* What you will do: Could you rewrite the stretch of the listing from its start through the line containing "pos(383,35)", substituting "image" for every "screenshot" and leaving all else unchanged?

* Extracted entries:
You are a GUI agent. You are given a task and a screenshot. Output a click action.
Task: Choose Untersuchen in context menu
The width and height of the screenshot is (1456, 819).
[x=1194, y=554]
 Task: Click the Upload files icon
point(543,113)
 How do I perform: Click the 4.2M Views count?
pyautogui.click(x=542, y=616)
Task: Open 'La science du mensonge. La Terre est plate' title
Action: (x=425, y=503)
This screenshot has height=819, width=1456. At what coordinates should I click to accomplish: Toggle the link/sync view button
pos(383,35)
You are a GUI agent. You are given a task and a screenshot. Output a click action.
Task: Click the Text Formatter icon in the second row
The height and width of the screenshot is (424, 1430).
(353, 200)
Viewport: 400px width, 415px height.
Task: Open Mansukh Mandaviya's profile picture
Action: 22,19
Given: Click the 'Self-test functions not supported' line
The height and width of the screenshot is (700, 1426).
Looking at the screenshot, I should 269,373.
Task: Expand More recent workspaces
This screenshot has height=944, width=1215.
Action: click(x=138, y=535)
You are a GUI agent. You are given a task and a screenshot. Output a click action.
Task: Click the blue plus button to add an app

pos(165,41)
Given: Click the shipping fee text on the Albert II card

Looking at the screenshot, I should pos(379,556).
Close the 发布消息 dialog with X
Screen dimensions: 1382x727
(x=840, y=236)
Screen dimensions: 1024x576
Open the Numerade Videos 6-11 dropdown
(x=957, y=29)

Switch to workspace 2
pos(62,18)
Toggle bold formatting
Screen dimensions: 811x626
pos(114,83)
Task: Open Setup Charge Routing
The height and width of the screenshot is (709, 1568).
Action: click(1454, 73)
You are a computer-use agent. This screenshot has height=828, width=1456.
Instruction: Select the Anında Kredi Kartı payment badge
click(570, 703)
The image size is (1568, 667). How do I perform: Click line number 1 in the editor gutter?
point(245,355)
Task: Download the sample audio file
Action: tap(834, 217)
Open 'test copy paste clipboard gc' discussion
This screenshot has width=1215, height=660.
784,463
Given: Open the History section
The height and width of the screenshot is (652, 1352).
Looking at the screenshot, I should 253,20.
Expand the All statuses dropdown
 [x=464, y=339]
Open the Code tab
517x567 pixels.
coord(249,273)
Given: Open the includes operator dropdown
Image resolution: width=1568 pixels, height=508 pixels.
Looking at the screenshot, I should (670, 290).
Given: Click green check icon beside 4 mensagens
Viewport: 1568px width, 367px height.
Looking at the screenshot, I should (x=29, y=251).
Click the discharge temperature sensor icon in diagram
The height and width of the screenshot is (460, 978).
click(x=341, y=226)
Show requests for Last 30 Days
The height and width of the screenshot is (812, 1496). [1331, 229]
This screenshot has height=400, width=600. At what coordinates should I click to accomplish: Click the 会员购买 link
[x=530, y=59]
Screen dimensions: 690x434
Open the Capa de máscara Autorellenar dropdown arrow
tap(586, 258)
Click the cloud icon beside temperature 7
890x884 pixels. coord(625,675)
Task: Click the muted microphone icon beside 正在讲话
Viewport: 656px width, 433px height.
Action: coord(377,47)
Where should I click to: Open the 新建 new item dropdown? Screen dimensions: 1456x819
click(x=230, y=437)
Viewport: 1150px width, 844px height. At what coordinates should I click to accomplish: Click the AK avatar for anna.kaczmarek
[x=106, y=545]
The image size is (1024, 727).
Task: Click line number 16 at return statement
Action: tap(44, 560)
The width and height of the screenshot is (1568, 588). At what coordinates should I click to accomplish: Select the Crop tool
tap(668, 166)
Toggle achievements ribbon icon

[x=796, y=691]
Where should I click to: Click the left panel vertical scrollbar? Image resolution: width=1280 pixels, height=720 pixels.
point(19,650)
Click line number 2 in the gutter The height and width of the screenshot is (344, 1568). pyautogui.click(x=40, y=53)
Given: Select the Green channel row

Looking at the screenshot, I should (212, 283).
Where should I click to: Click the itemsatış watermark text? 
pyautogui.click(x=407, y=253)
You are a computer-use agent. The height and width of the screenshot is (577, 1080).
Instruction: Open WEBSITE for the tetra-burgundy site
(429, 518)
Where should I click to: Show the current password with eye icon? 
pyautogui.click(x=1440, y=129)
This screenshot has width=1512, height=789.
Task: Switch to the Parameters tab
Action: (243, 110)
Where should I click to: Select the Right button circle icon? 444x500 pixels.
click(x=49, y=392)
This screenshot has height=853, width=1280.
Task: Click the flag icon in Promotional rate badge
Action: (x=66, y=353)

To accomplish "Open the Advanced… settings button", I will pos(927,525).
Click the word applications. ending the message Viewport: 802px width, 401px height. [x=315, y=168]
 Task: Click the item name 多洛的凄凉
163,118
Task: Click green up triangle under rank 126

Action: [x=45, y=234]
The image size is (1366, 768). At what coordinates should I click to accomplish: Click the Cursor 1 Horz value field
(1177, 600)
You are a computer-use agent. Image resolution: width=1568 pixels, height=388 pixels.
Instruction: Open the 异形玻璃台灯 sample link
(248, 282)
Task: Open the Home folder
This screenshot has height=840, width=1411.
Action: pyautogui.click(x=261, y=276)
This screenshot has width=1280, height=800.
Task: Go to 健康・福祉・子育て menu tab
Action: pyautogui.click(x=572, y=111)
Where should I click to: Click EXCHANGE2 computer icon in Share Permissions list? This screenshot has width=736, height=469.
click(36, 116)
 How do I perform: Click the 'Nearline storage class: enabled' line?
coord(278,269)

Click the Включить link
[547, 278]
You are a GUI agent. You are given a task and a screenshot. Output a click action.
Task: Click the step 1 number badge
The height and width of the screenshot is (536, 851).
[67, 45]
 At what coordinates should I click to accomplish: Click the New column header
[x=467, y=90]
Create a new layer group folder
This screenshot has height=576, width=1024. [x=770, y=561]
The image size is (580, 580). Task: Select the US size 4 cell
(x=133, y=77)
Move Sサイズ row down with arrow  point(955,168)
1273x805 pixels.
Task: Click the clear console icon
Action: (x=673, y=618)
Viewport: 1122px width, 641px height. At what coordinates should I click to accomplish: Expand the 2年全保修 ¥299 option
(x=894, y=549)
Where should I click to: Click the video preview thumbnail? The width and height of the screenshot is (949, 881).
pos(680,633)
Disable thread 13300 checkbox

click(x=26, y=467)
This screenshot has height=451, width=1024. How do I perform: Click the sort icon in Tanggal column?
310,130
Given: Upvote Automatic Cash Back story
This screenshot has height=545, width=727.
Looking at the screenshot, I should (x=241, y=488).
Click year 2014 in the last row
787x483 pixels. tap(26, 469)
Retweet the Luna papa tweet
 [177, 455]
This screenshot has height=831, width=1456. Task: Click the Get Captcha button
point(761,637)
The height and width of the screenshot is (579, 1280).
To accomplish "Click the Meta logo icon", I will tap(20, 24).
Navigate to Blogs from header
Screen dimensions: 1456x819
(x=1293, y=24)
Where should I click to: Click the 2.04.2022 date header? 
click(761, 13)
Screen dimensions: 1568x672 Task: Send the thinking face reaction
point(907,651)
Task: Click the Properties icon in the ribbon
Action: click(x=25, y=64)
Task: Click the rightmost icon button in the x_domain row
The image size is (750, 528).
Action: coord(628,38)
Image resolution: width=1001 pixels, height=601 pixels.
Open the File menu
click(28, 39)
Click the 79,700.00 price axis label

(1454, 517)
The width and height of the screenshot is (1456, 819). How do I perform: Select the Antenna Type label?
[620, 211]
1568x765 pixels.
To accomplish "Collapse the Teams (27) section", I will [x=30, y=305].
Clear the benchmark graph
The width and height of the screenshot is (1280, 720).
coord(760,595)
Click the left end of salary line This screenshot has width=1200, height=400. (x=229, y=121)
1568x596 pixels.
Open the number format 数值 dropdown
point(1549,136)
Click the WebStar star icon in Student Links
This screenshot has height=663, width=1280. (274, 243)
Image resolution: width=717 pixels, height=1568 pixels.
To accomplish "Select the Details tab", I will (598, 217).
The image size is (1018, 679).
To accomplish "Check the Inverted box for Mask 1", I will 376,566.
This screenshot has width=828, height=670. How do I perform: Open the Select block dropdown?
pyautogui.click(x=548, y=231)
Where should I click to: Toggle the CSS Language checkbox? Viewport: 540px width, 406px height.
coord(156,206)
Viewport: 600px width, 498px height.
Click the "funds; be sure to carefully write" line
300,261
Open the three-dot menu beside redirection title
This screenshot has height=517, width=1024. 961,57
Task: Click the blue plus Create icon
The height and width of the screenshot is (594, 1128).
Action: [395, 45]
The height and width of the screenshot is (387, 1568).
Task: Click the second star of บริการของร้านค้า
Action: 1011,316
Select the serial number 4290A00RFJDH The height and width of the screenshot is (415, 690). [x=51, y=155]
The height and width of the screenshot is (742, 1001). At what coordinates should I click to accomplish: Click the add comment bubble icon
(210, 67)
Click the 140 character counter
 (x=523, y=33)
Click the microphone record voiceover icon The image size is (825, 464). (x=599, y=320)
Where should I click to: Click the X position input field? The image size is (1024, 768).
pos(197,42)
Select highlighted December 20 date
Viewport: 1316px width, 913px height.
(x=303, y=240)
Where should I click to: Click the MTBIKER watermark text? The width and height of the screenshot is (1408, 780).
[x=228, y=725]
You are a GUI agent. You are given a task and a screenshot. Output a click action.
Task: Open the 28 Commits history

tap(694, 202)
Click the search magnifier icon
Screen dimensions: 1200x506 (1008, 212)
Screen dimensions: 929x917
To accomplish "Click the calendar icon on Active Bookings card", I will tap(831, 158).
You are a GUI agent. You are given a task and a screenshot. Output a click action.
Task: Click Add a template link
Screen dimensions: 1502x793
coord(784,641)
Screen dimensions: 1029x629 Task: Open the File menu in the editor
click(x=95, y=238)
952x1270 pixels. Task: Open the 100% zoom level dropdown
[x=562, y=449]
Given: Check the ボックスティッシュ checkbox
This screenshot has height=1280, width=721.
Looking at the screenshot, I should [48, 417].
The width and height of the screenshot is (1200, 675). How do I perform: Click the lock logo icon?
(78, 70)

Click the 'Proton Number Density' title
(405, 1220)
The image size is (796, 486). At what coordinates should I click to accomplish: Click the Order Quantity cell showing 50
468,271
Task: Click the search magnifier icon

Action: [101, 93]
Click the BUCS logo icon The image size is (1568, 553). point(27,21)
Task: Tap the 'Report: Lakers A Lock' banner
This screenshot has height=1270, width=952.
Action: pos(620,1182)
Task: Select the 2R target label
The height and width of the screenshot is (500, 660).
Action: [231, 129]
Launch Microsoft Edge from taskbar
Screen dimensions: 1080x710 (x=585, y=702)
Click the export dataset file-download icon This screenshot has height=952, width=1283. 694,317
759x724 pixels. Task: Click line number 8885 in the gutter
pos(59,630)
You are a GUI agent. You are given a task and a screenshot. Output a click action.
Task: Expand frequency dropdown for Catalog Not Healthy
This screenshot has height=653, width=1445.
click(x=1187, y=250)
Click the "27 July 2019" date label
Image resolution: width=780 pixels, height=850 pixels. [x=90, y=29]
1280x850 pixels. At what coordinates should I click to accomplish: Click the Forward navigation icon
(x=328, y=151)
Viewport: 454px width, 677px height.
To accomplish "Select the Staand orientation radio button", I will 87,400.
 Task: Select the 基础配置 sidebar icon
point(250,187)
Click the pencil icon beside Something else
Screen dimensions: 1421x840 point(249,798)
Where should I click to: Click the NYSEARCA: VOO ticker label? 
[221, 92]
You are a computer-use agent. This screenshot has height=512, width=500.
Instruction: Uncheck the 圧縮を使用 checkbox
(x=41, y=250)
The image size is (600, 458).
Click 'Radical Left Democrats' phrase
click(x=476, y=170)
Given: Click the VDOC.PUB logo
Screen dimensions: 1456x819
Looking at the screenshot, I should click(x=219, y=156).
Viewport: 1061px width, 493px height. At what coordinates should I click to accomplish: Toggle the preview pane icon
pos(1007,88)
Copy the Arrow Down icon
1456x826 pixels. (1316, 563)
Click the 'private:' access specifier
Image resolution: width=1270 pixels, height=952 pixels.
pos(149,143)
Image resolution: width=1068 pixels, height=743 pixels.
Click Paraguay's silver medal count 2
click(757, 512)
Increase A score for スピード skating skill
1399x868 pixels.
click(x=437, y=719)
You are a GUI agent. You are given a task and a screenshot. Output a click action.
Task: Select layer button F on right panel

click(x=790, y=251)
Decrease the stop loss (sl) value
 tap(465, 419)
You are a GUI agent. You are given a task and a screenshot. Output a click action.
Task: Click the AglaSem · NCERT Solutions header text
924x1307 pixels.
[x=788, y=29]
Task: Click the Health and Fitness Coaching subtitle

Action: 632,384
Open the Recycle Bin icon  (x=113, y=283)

* Solved exercise:
You are a GUI agent. You are given a task and a image. Output a click action.
Task: Choose Untersuchen in context menu
The width and height of the image is (1456, 819).
[x=1194, y=554]
 Task: Click the Upload files icon
point(543,113)
 How do I perform: Click the 4.2M Views count?
pyautogui.click(x=542, y=616)
Task: Open 'La science du mensonge. La Terre est plate' title
Action: (x=425, y=503)
This image has height=819, width=1456. At what coordinates should I click to accomplish: Toggle the link/sync view button
pos(383,35)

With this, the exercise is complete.